When they increase to a great degree, as they

did once in the house where I am now writing, they become noisome pests, flying into the candles, and dashing into people's faces; but may be blasted and destroyed by gunpowder discharged into their crevices and crannies.

[In November, after the servants are gone to bed, the kitchen hearth swarms with minute crickets not so large as fleas, which must have been lately hatched, so that these domestic insects, cherished by the influence of a constant and large fire, regard not the season of the year, but produce their young at a time when their congeners are either dead or laid up for the winter, passing away the uncomfortable months in a state of torpidity.

When house-crickets are out and running about a room in the night, if surprised by a candle, they utter two or three shrill notes, as if it were a signal to their fellows, that they may escape to their crannies and lurking places to avoid danger.]
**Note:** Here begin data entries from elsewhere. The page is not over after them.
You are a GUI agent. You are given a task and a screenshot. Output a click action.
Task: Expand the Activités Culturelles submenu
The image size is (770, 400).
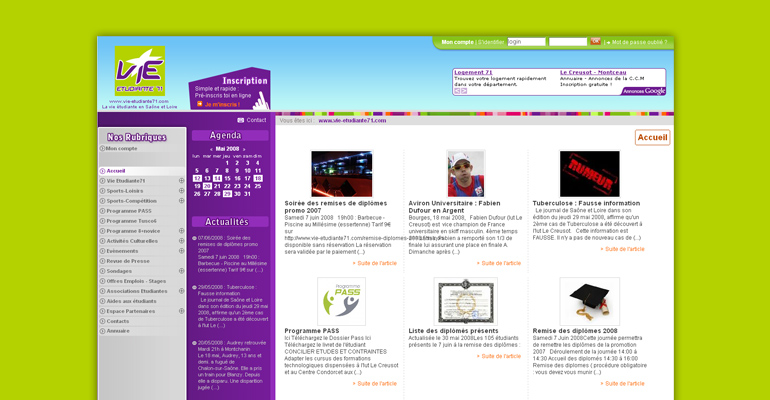pos(181,241)
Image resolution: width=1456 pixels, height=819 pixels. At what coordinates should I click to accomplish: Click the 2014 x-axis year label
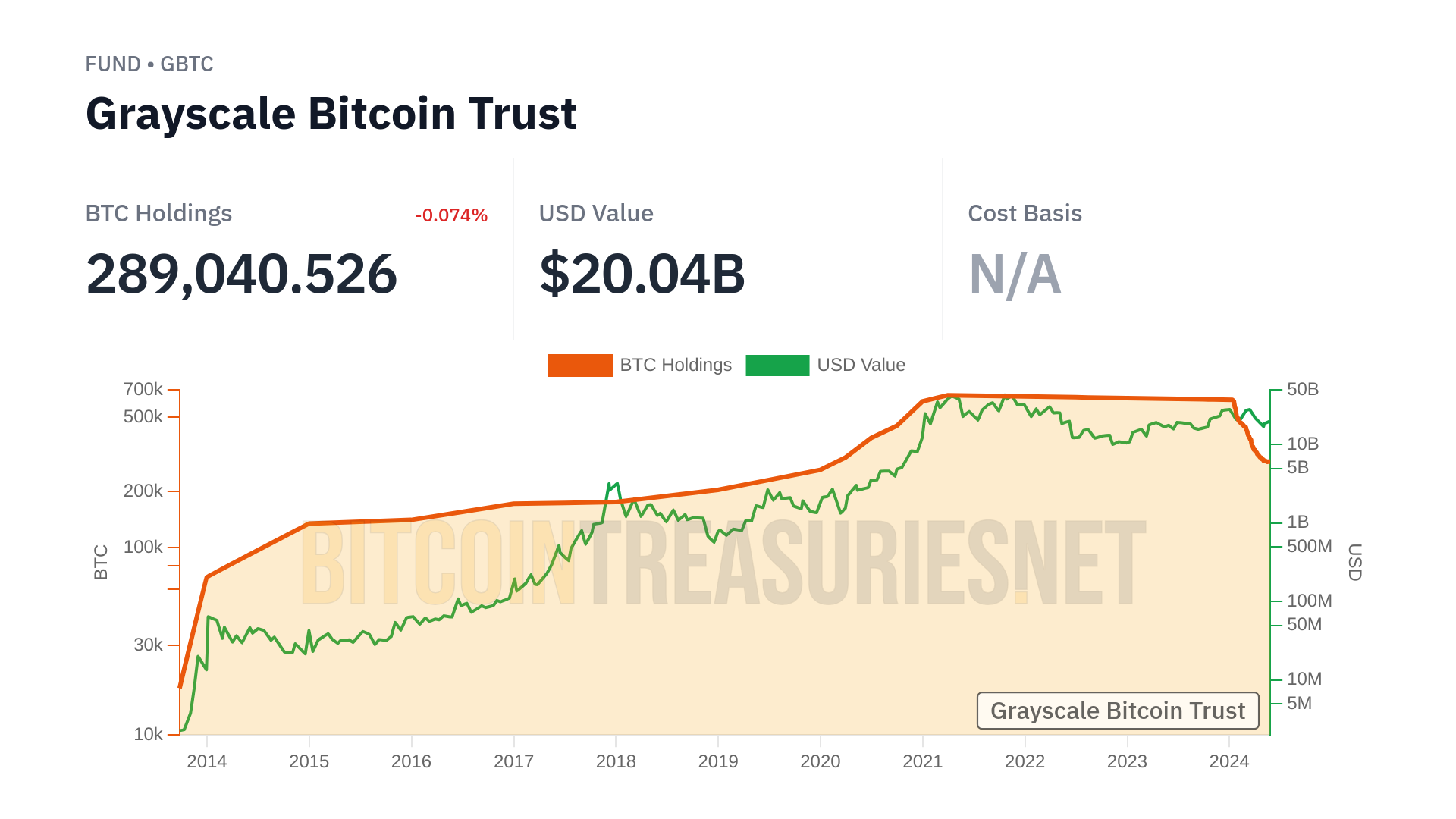(206, 761)
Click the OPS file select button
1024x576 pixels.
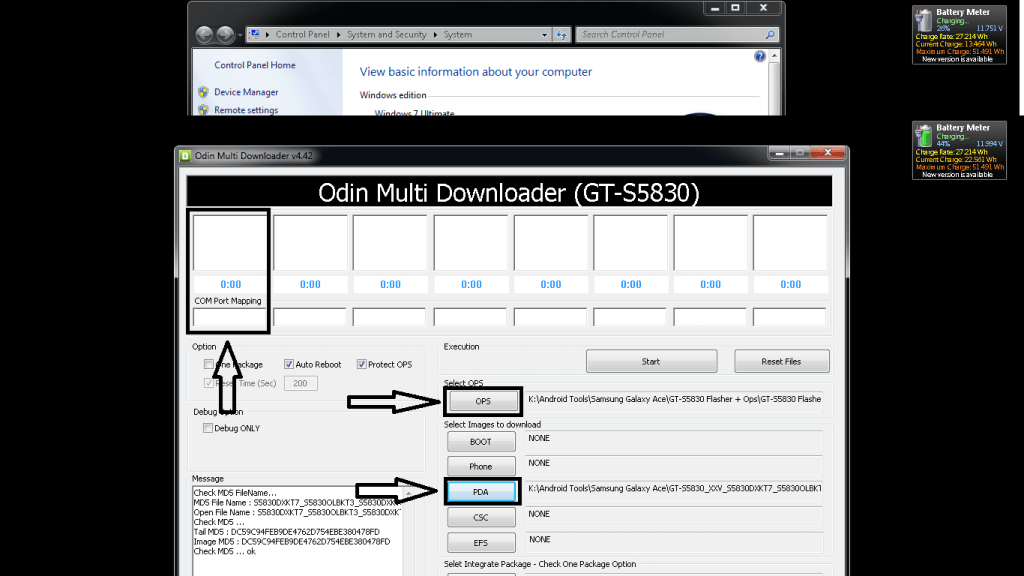coord(483,401)
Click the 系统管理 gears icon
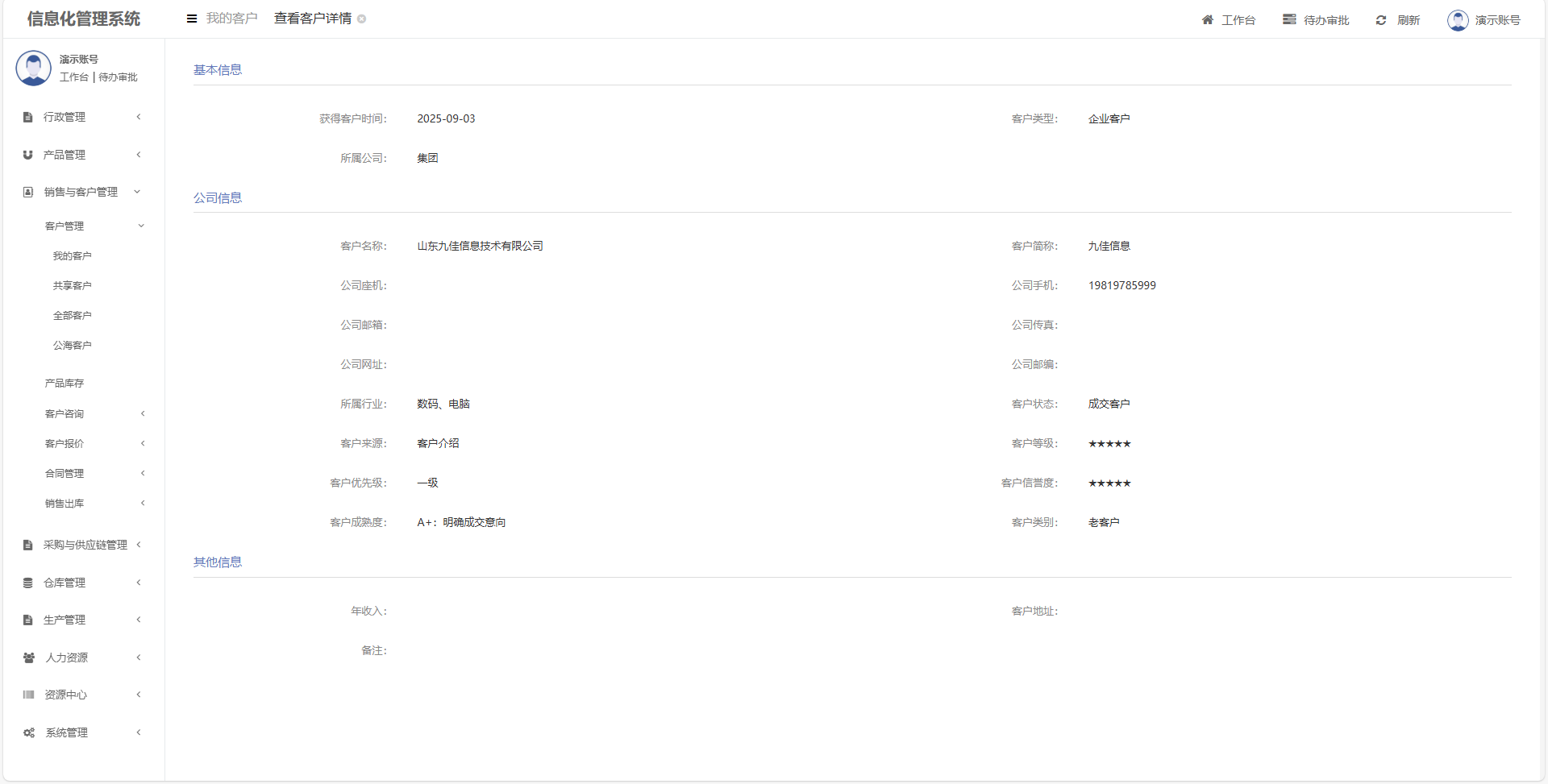The width and height of the screenshot is (1548, 784). (29, 733)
In families, at such times, they are, like Pharaoh's plague of frogs," in their bedchambers, and upon their beds, and in their ovens, and in their kneadingtroughs." Their shrilling noise is occasioned by a brisk attrition of their wings. Cats catch hearthcrickets, and play with them as they do with mice, and then devour them. Crickets may be destroyed, like wasps, by phials half filled with beer, or any other liquid, and set in their haunts; for, being always eager to drink, they will crowd in till the bottles are full.

SELBORNE.

* Exod. viii. 3.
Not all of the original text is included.